EXCERPT PROVIDED:
---------------
This is a suit for damages on account of a personal injury received through the alleged negligence of defendant. Plaintiff recovered and defendant prosecutes the appeal.

Plaintiff was engaged as a laborer in defendant’s employ about a mud mill used in mixing material for the manufacture of brick and tile. It appears that dirt and water were mixed together in the mill by the use of machinery, and when the proper consistency was attained, a huge iron dipper was lowered from above into the pan of the mill and filled with mud; thence it was raised by the use of a lever and pushed on an arm over and above the pan of the mill so as to permit the mud in the dipper to be dumped into a receptacle for carrying it elsewhere. In lowering and raising the dipper, a lever was used by plaintiff’s fellow workman, and in order to dump the load of mud from the dipper, a small bolt in the rear was removed. The removal of this small bolt, it is said, permitted the dipper to open and yield up its contents into another receptacle, for carriage elsewhere. It was a part of plaintiff’s duty to push the dipper over the top of the mud pan after it was raised by means of a lever in the hands of his fellow workman, and it appears that, while he was so engaged, the dipper rubbed against the pan so as to occasion the small bolt in the rear to drop out of position and the dipper to open, with the result of catching his thumb against some other portion of the machinery and severing it from the hand.
---------------
PROVIDED DATA:
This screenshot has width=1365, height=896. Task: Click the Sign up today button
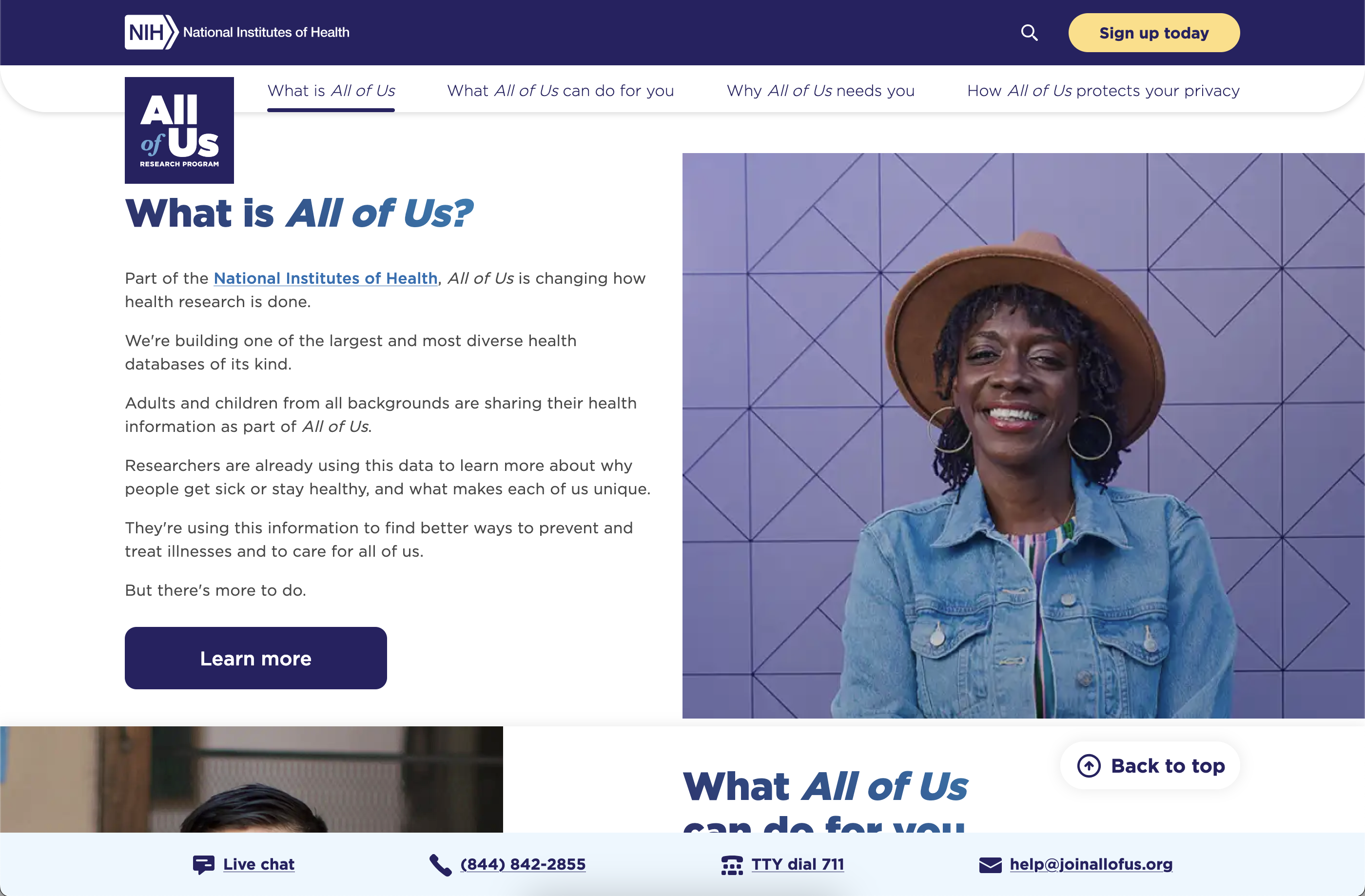tap(1153, 33)

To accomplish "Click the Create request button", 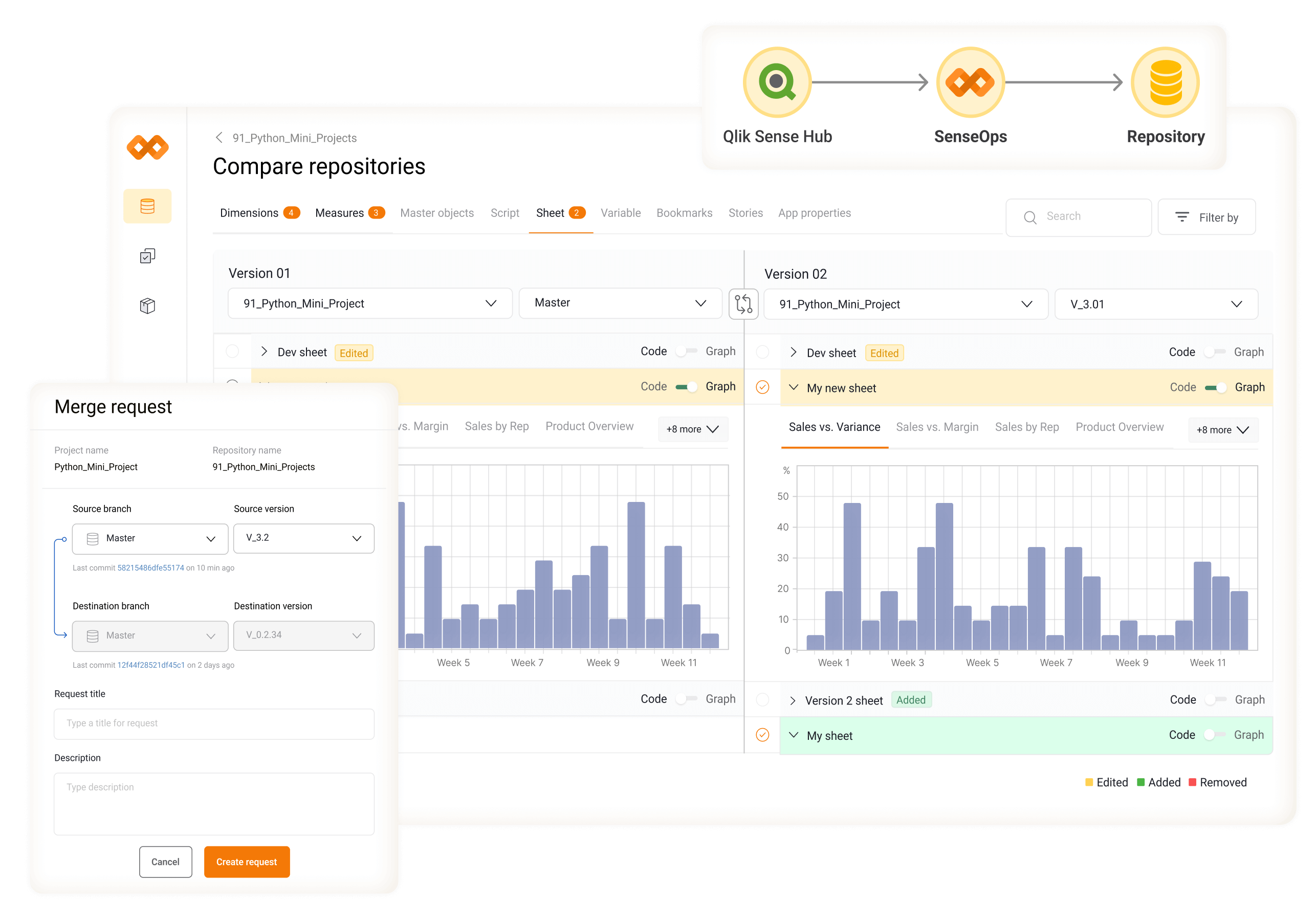I will [x=247, y=862].
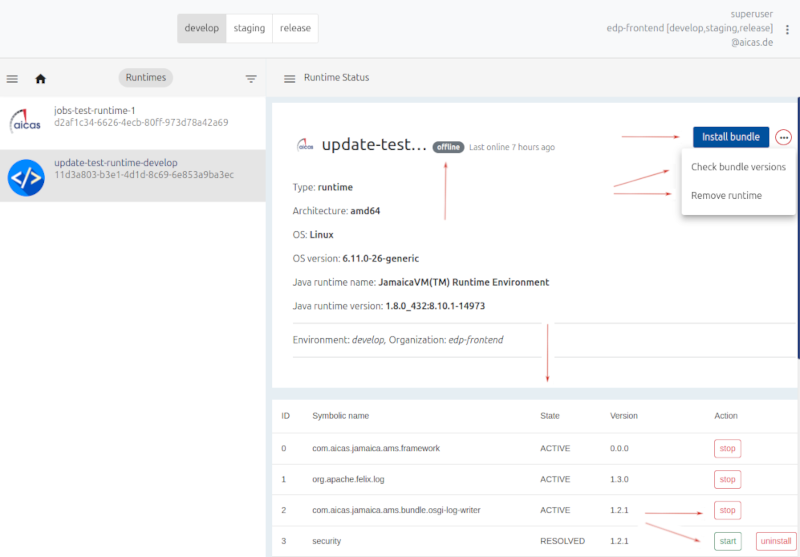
---------------
EXERCISE REQUIREMENTS: Carry on the court opinion about the laborer's thumb injury at the mud mill, starting after its final sentence.

FINAL RESULT:
The petition charges that defendant was negligent with respect to exercising ordinary care for plaintiff’s safety through furnishing a lever for use on the mill which was defective, in that it would not lift or raise the' dipper high enough to clear the mill, and, second, that it was negligent, too, in furnishing a worn and defective bolt to be used in the dipper; that, because of such defective lever and bolt, plaintiff was injured on the occasion in question, through the dipper scraping on the top of the mud pan because it was not raised sufficiently high by 'the lever, and, as a result of such scraping, the defective bolt in the rear of the dipper was jarred loose, so as to cause it to open and inflict the injury1 complained of.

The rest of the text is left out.